§ EXERCISE AIM
Exactly the lines starting at the line containing "For every named" and ending at the line containing "わいわいドームしもつま (349, 2088)" are to be written out from the listing below, both included.
╭─ MATERIAL FOR THIS TASK
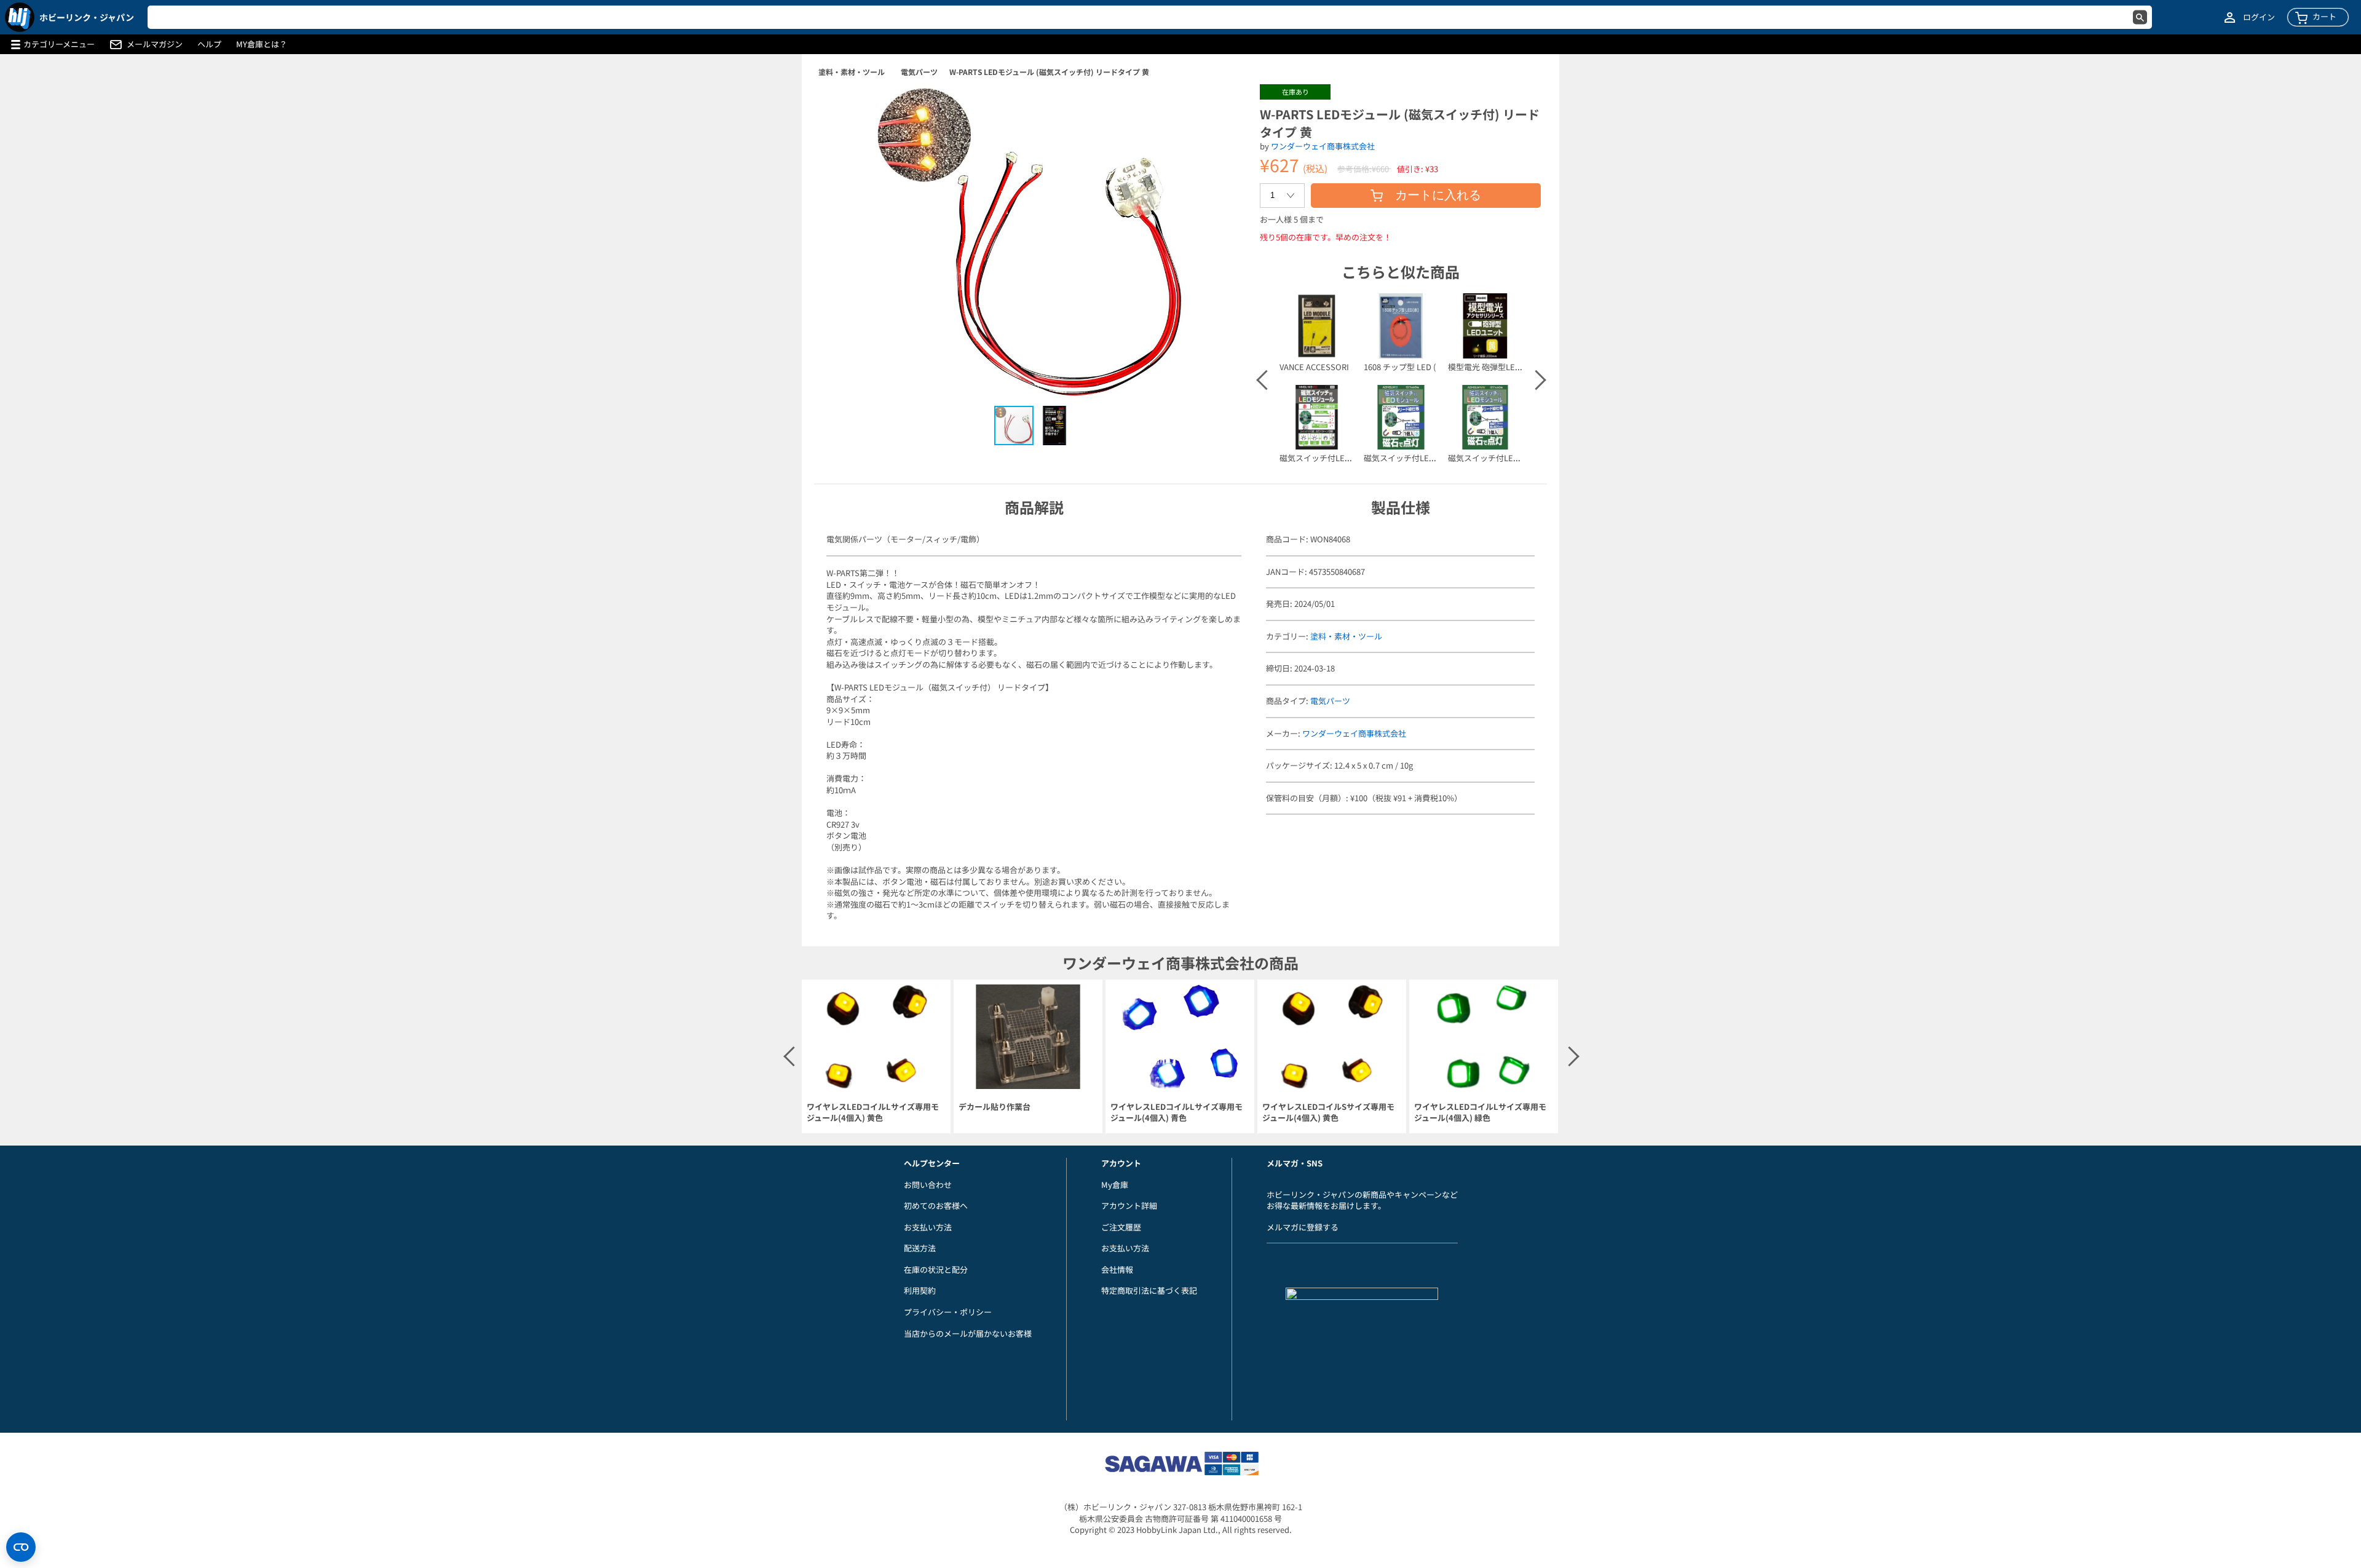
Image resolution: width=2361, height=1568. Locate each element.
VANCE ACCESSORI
╰─
╭─ MATERIAL FOR THIS TASK
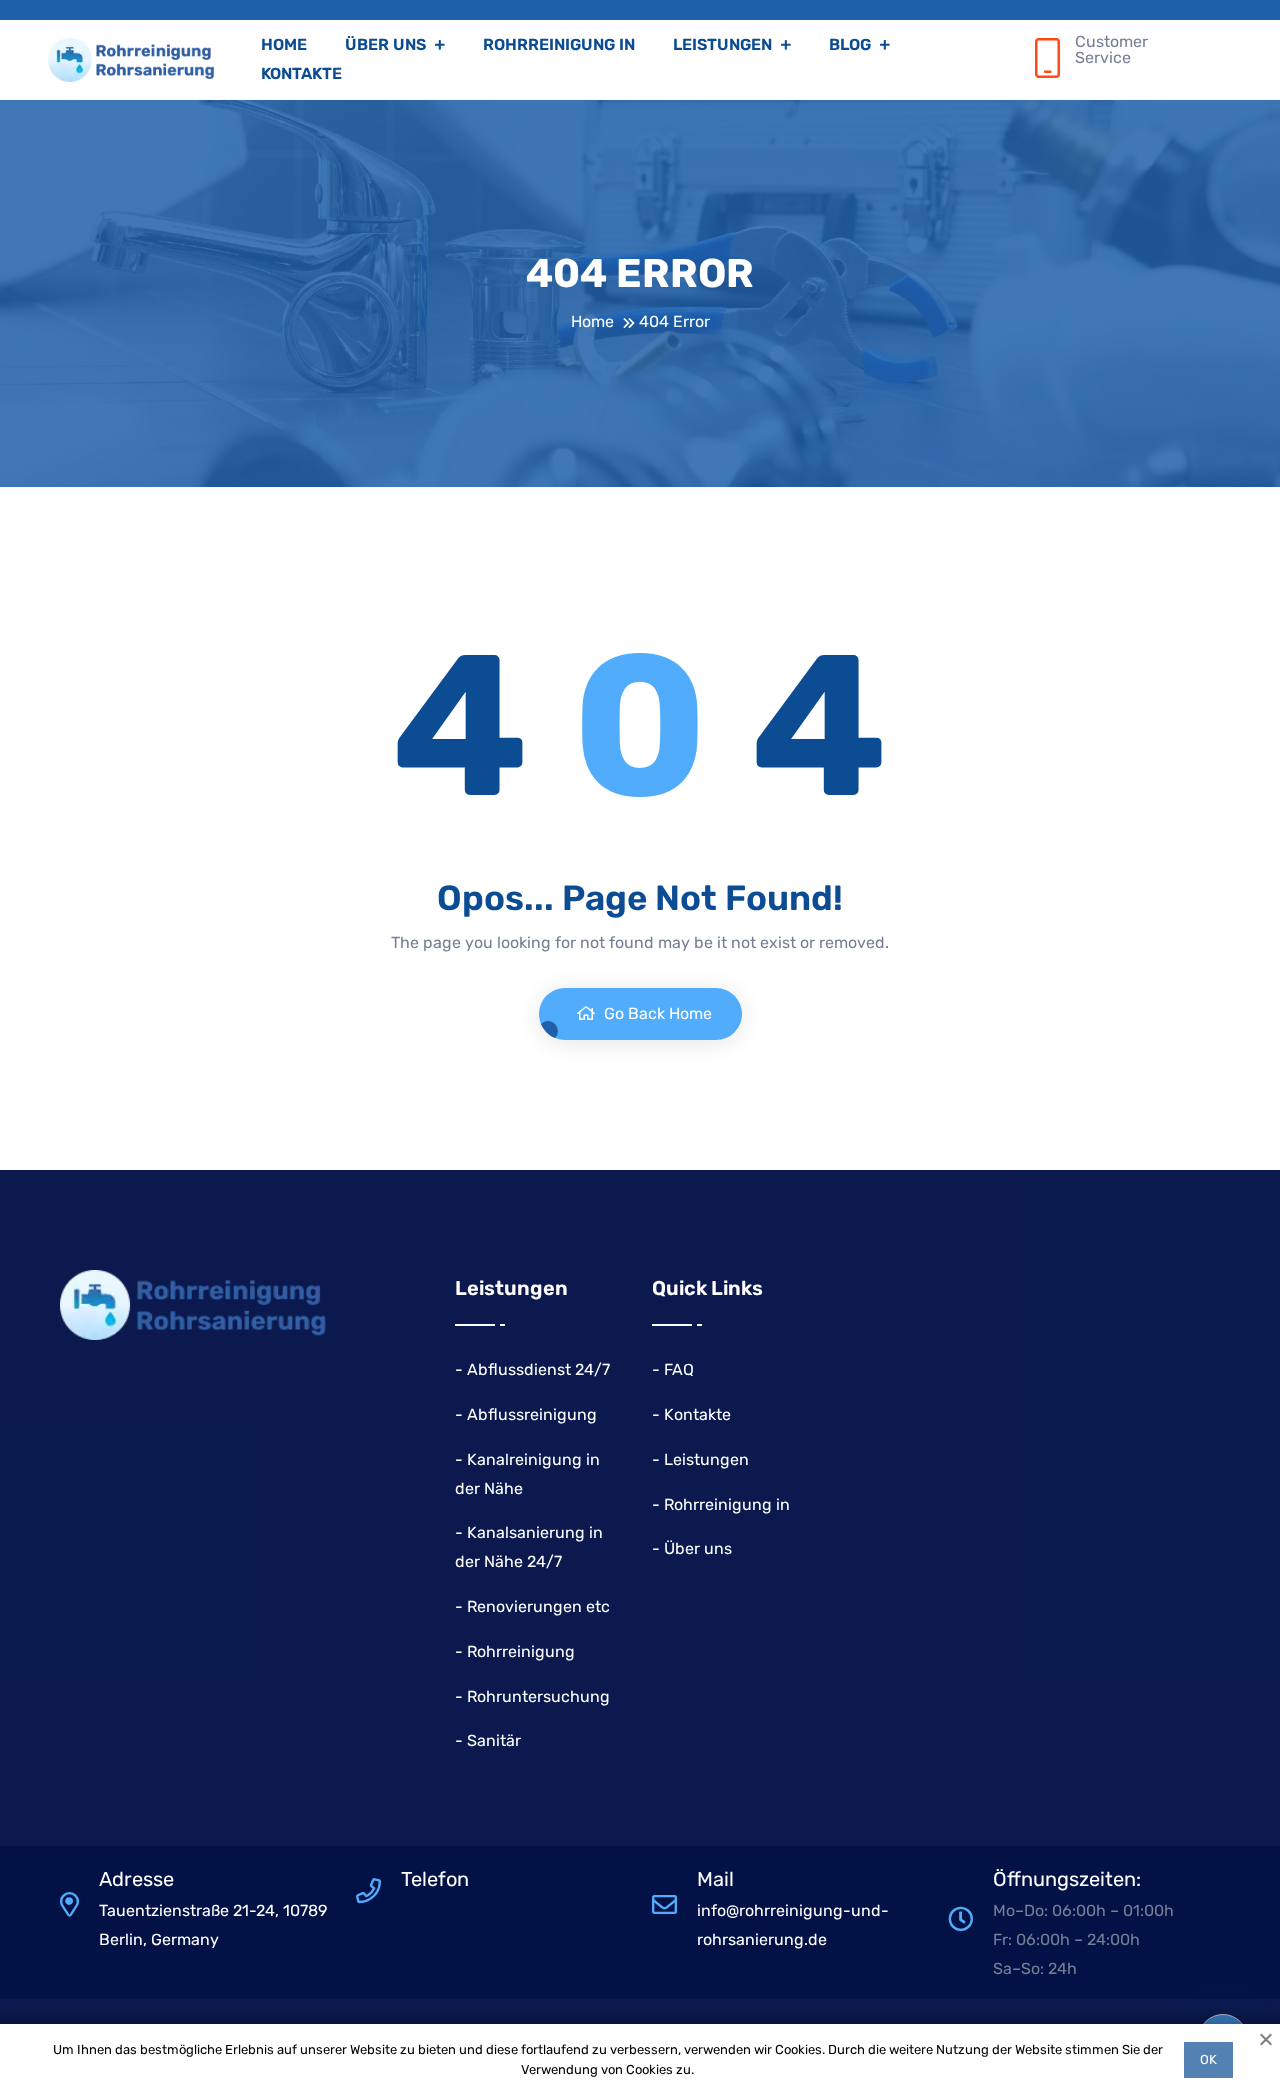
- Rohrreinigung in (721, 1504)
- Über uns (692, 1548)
╰─
╭─ MATERIAL FOR THIS TASK
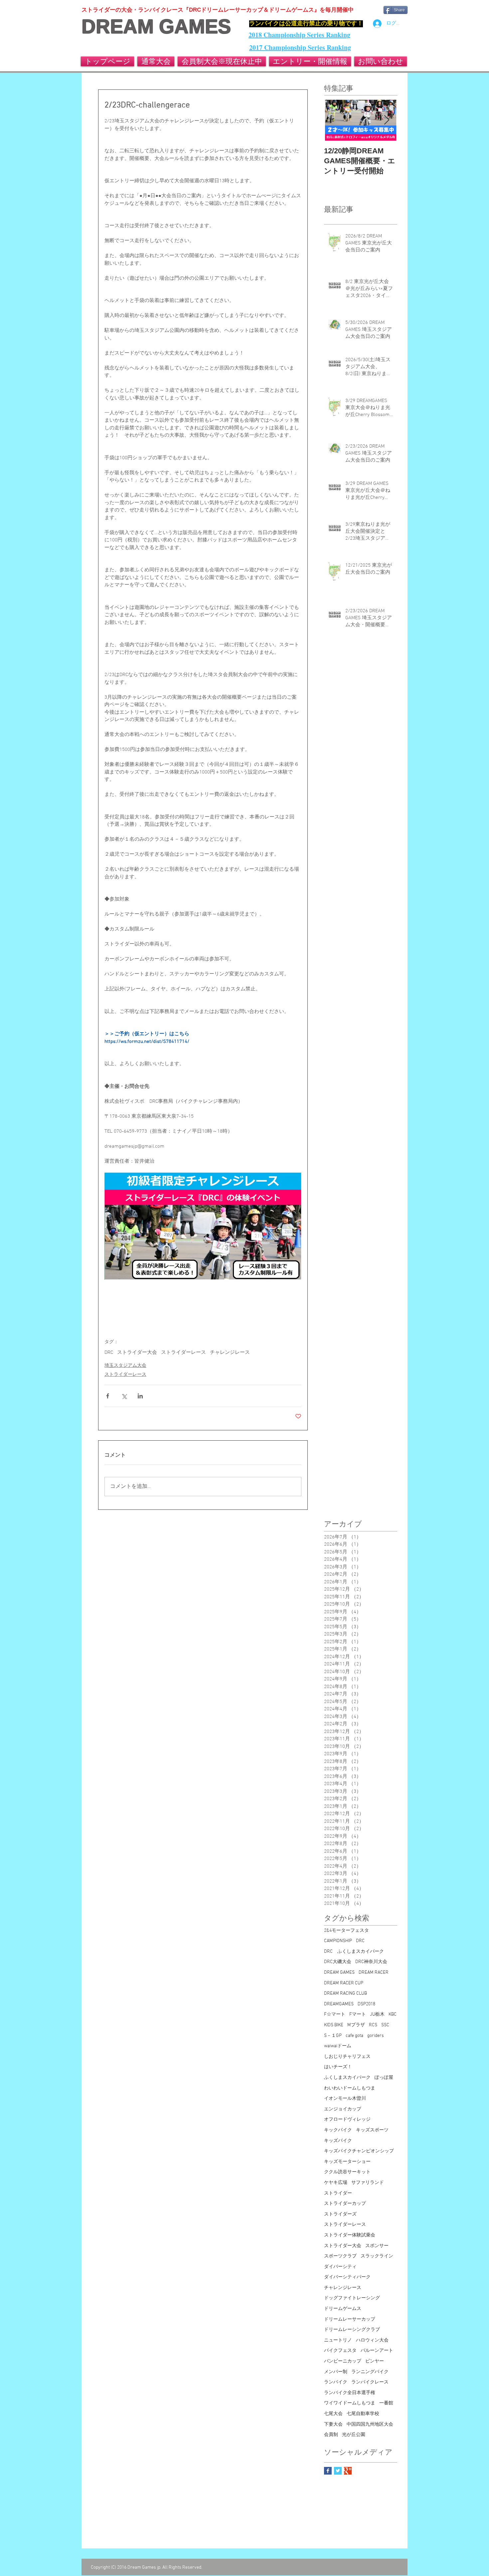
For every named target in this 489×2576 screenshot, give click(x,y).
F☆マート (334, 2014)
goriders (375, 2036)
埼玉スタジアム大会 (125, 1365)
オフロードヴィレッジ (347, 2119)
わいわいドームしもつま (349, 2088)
╰─
§ ANSWER SECTION
For every named target in this 489×2576 screenshot, give click(x,y).
F☆マート (334, 2014)
goriders (375, 2036)
埼玉スタジアム大会 (125, 1365)
オフロードヴィレッジ (347, 2119)
わいわいドームしもつま (349, 2088)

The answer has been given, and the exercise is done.